Stored data

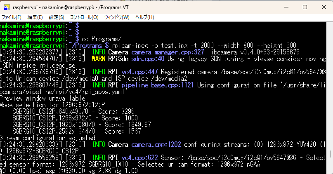Click the scrollbar track above the thumb
Image resolution: width=333 pixels, height=174 pixels.
click(x=330, y=82)
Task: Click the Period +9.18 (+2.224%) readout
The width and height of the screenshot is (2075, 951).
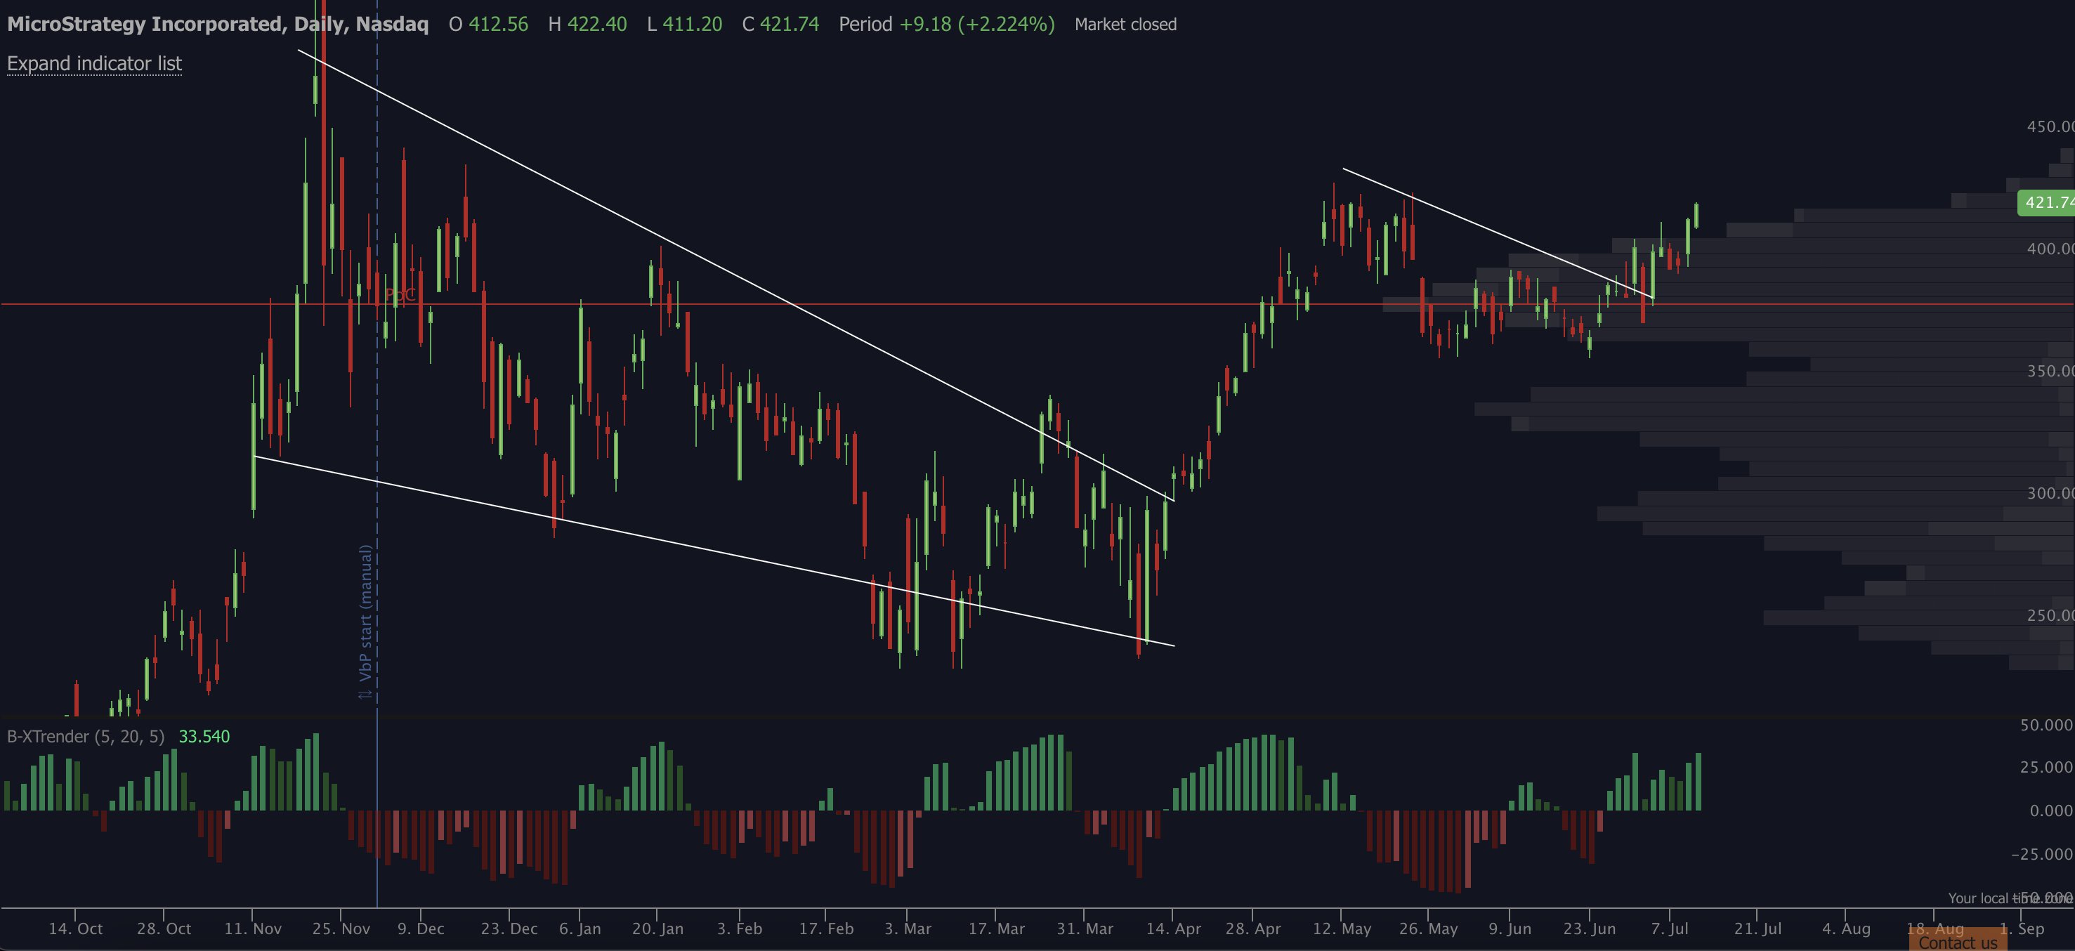Action: [x=946, y=24]
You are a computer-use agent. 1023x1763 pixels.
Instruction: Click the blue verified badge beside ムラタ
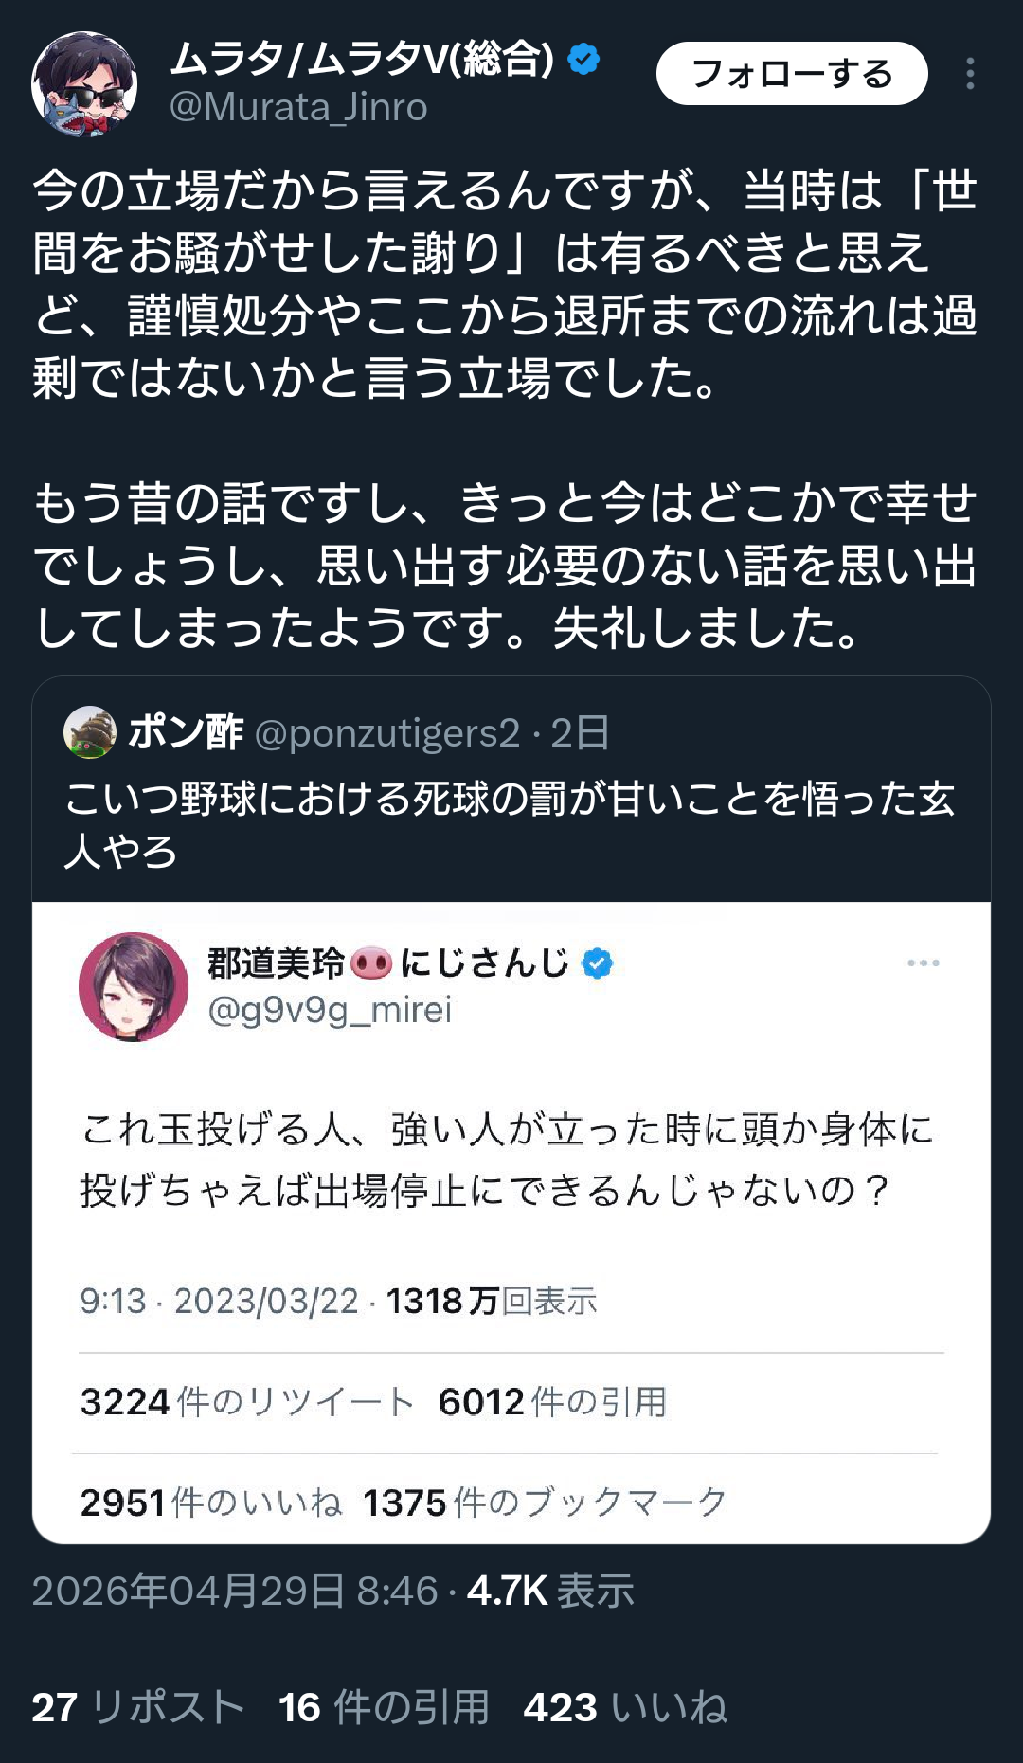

▶ [GOAL OF THE EXERCISE] Output every line of the items above word for word, leaving out the pictures.

▶ [SOLUTION FOR THIS TASK]
Click the scrollbar track above the thumb
Image resolution: width=333 pixels, height=174 pixels.
click(x=330, y=82)
Task: Click the Period +9.18 (+2.224%) readout
The width and height of the screenshot is (2075, 951).
Action: [x=946, y=24]
You are a computer-use agent. 1023x1763 pixels.
Instruction: Click the blue verified badge beside ムラタ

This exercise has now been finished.